Comme chaque année, le festival Livres dans la boucle de Besançon a proposé une dictée aux plus courageux. Pour cette édition 2021, ils sont 84 à avoir relevé le défi. Saurez-vous faire aussi bien que les meilleurs d'entre eux ?
C'est en passe de devenir un rendez-vous quasi incontournable du festival des Livres dans la Boucle : la dictée a donné cette année encore des sueurs froides à ceux qui ont osé s'y mesurer.
Daniel Picouly et Carole Martinez avaient notamment imaginé les dernières éditions. Cette fois-ci, c'est l'autrice Estelle-Sarah Bulle qui a conçu le casse-tête grammatical et orthographique. Un texte particulièrement ardu, qui a donné du fil à retordre aux 84 participants : le meilleure d'entre eux a tout de même fait 10 fautes, quand la gagnante de l'année dernière s'en était tirée avec trois fautes seulement.
Les lauréats sont donc Michel Haag, qui a fait 10 fautes et remporte un stage par le CLA, Joëlle Cailleaux, qui a fait 11 fautes et gagne des chèques cadeaux pour une valeur de 200 euros en librairie, et Olivier Monnin, qui remporte des chèques cadeaux pour une valeur de 100 euros valables en librairie.

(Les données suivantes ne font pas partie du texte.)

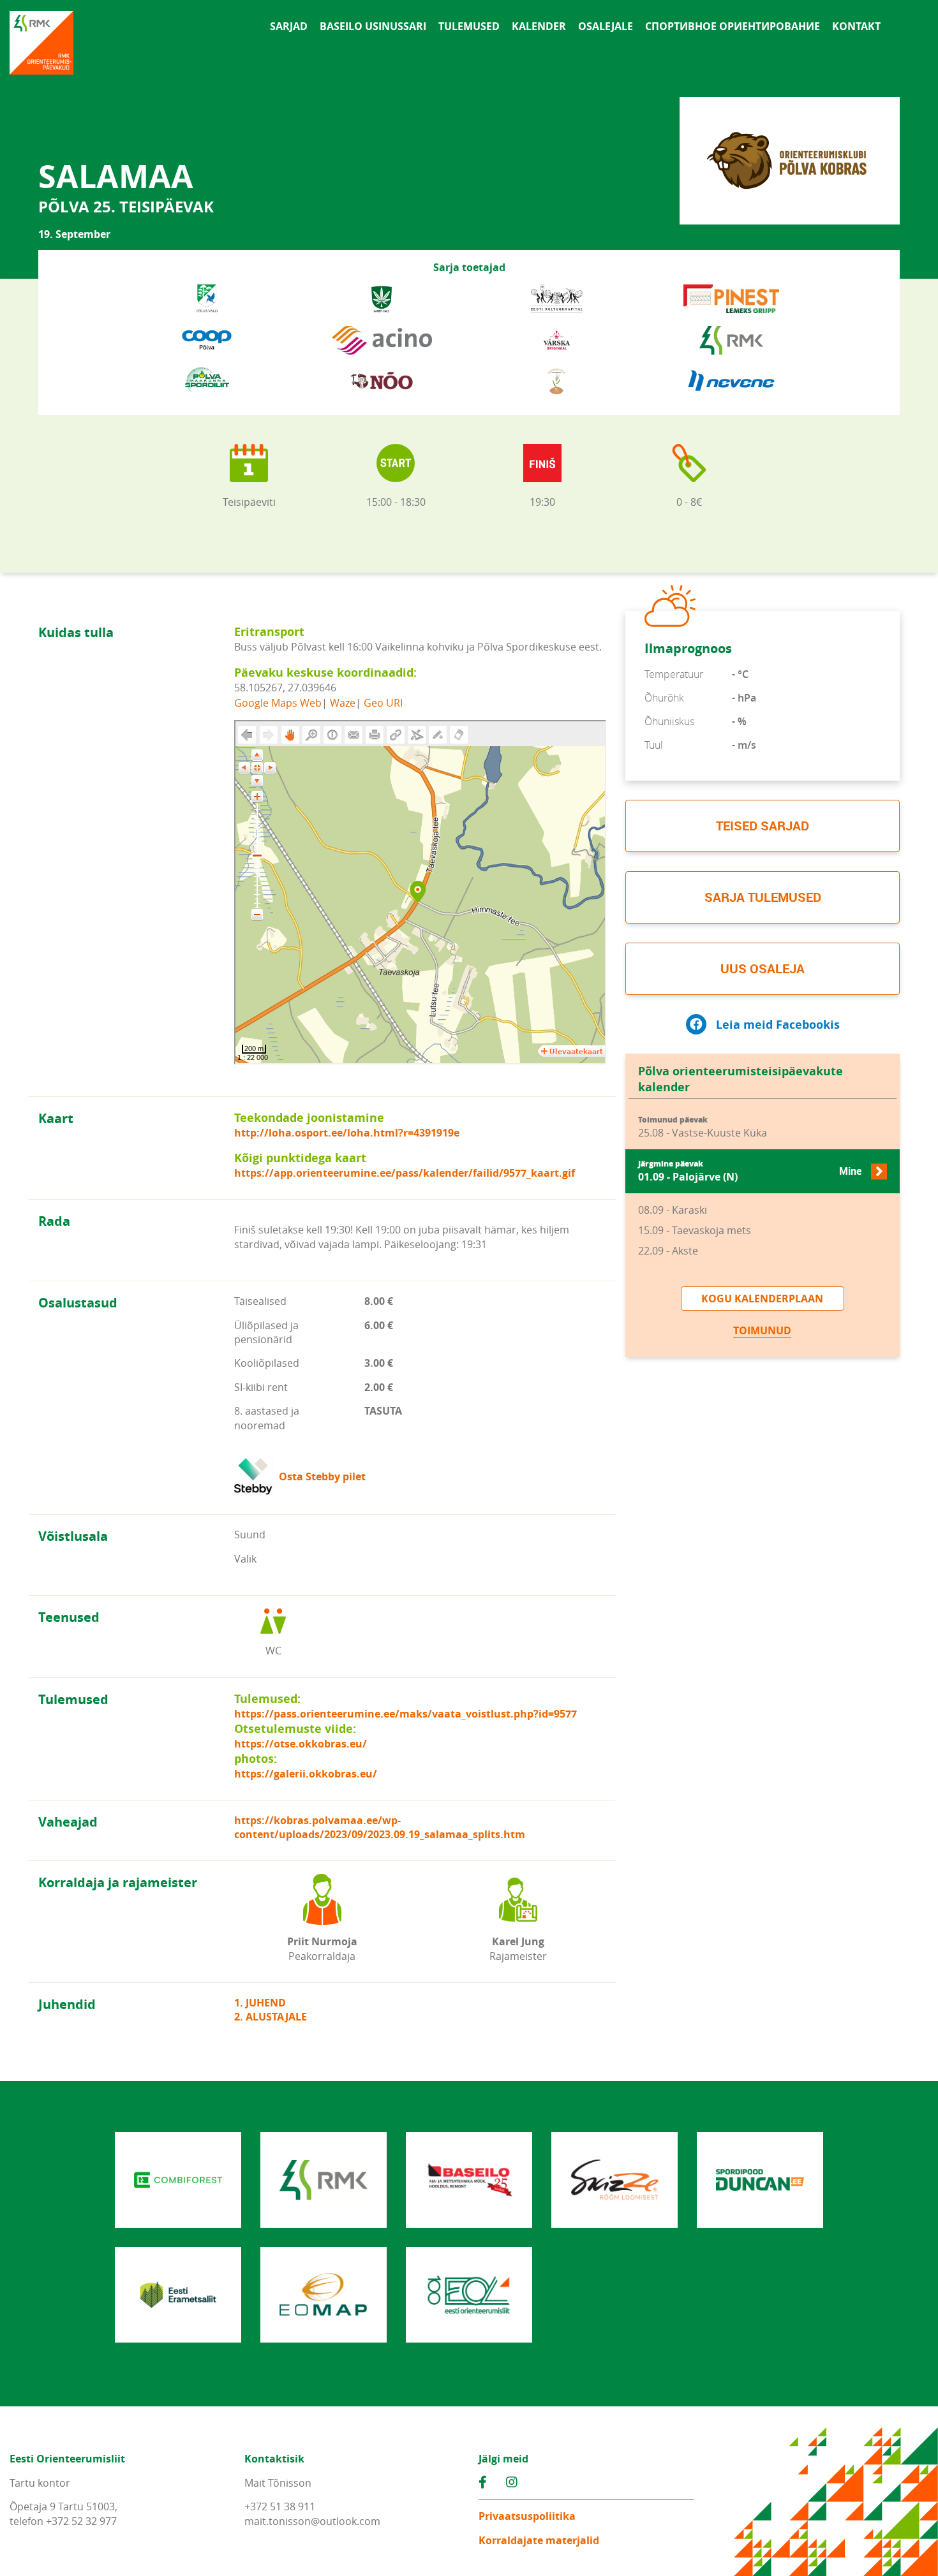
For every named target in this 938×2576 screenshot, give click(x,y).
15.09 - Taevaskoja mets (694, 1230)
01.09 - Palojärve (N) (749, 1171)
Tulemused (469, 26)
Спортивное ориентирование (732, 26)
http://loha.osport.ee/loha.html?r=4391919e (346, 1133)
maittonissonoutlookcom (312, 2521)
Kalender (539, 26)
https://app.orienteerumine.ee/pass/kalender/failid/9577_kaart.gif (404, 1173)
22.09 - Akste (668, 1251)
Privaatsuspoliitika (527, 2516)
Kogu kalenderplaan (762, 1299)
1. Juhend (260, 2003)
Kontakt (856, 26)
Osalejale (605, 26)
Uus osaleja (762, 968)
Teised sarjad (762, 825)
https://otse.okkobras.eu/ (300, 1744)
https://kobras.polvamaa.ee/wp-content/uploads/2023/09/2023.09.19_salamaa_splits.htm (379, 1827)
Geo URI (383, 702)
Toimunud (762, 1330)
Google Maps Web (278, 702)
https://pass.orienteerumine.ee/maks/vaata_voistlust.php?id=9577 (405, 1714)
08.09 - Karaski (672, 1210)
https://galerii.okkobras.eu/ (305, 1774)
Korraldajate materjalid (539, 2540)
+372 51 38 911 (279, 2506)
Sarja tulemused (762, 897)
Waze (342, 702)
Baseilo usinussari (373, 26)
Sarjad (289, 26)
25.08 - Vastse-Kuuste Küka (702, 1127)
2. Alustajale (270, 2017)
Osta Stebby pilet (322, 1476)
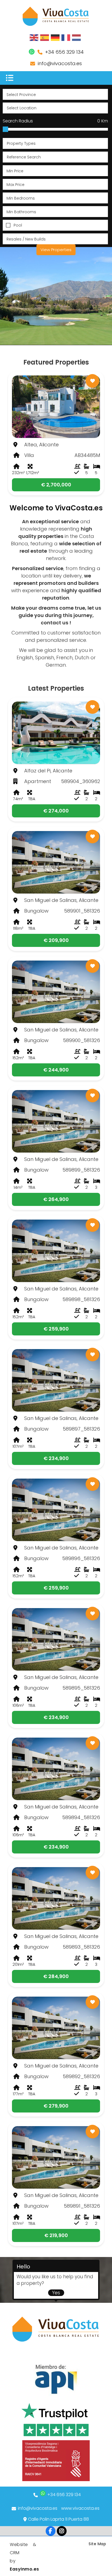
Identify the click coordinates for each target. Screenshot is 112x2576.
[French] (66, 37)
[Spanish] (44, 37)
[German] (55, 37)
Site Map (97, 2544)
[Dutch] (76, 37)
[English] (34, 37)
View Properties (56, 249)
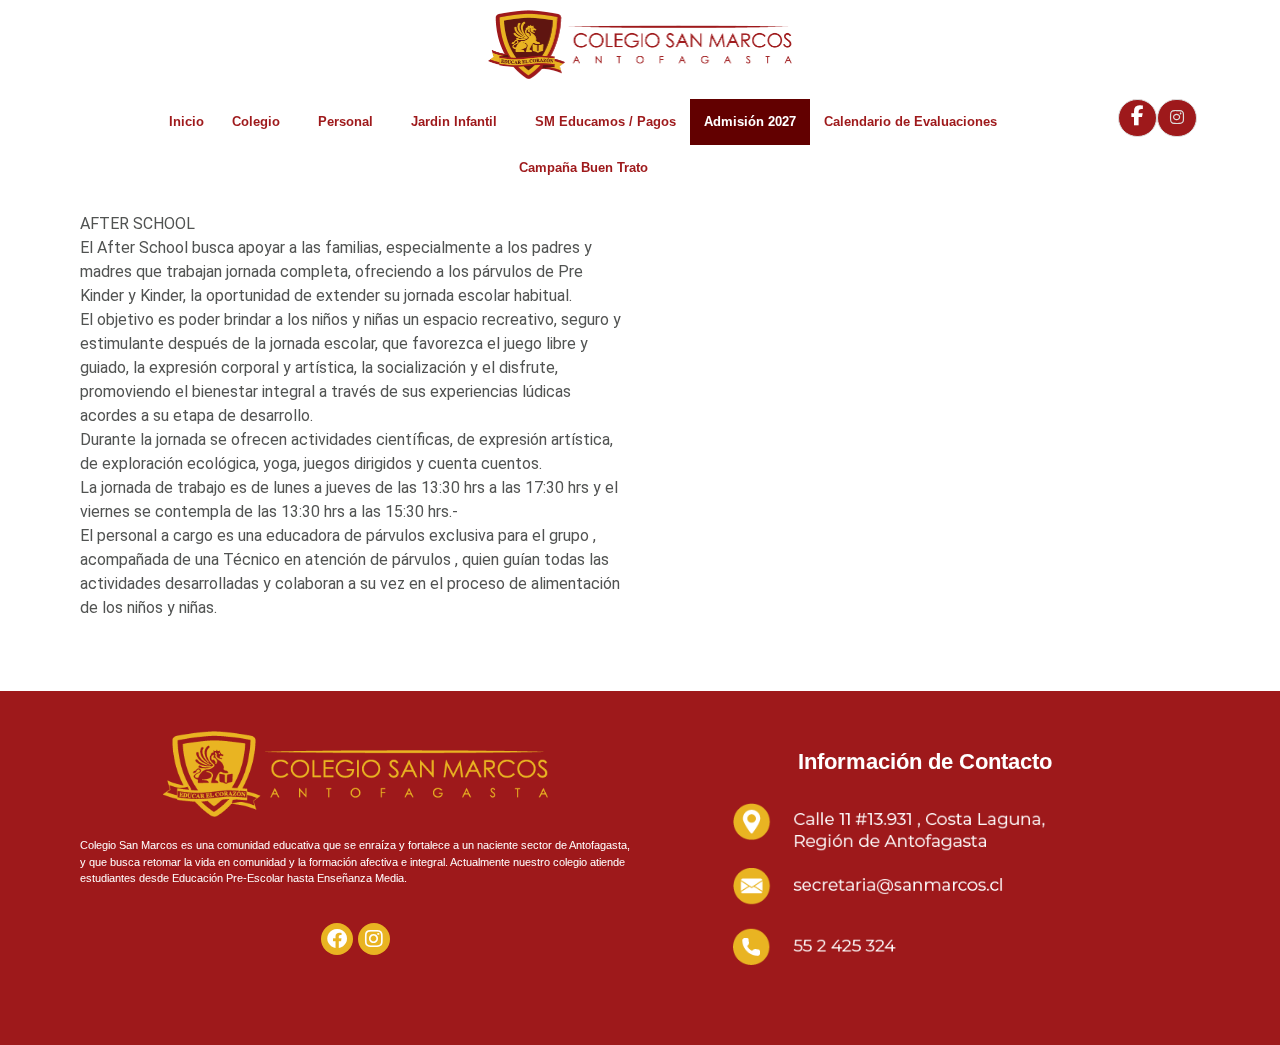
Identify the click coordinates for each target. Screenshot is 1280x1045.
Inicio (186, 121)
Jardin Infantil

Le corrigé de la dictée 2021
Attention.... Si vous voulez tenter de la faire, demandez à une autre personne de la lire ! Les mots soulignés ont été "neutralisés", c'est-à-dire que parce qu'ils ne figurent pas dans les éditions 2022 du Petit Robert, Petit Robert des noms propres et Petit Larousse illustré, aucune faute n'est décomptée sur leur orthographe.
Voici donc la dictée :
Le bal des chausse‐trapes*
Ce fut une soirée consacrée à la danse. Nous ignorions tout des pas et du programme, mais l’endroit au bord de la mer, éclairé par de simples lamparos et, au zénith, par la constellation de Céphée , nous attira irrésistiblement. Comme on nous demandait si nous souhaitions participer au bal, nous acquiesçâmes et suivîmes notre hôtesse jusqu’à la piste entourée par l’orchestre : joueurs de bendir, de cornet à bouquin, souffleurs* de sacqueboute*, frotteurs* de guiro et un crooner au timbre de larigot.
Sous ces latitudes, entre archipel des Lucayes et Suriname*, nous nous attendions à gambiller sur un air de bèlè, un compas haïtien ou une kadans martiniquaise. Au lieu de cela, introduit par un thrène cyclothymique, l’orchestre entonna une tarantelle styrienne qui nous obligea à faseyer sans orgueil entre les tables.
Comme pour nous déboussoler davantage, les croque‐notes poursuivirent avec un kazatchok qui nous réduisit à un tournoiement de bon aloi. Nous tanguâmes sur cette mélopée ruthène comme si nous étions ivres, non pas de schrub vanillé*, mais d’amer retsina. Pourtant, c’était bien à des ti‐punchs trempés de chérimole sucrée que nous devions notre gaîté*.
Lorsqu’un guitariste saisit une râpe tricentenaire pour tricoter une bossa‐nova, ce fut comme si Nikita Khrouchtchev cédait la place à Juscelino Kubitschek dans la farandole des antiennes nationales. Nous dansâmes encore et encore, fronts*, paupières et philtrums étoilés, enchaînant rondos*, sardanes et reggaes* jusqu’à l’aube, où notre état de fatigue nous poussa à brailler des imbécillités aux cieux pâlissants*.
Enfin, la lune gibbeuse se délita. Les autres astres circumpolaires annonçaient un matin rafraîchi par les alizés. En matière de danse*, nous étions désormais laïques* : nous avions tâté de tous les ballets, unis en un millefeuille* chorégraphique. Saouls* et harassés, nous n’étions plus que des pantins incapables de raisonner.
Nul n’aurait plus su dire s’il était natif d’Érythrée ou de Champagne‐Ardenne. Alors, notre hôtesse ordonna à ses sycophantes de nous entasser dans des gommiers qui servaient d’ordinaire à pêcher d’étiques vivaneaux. Incapables de renauder, nous nous sommes laissé faire.
Estelle‐Sarah Bulle
* Variantes acceptées : chausse‐trappes, souffleur, saqueboute, frotteur, Surinam, vanillée, gaieté, front, rondeaux,
reggae, pâlissant, danses, laïcs, mille‐feuille, Soûls.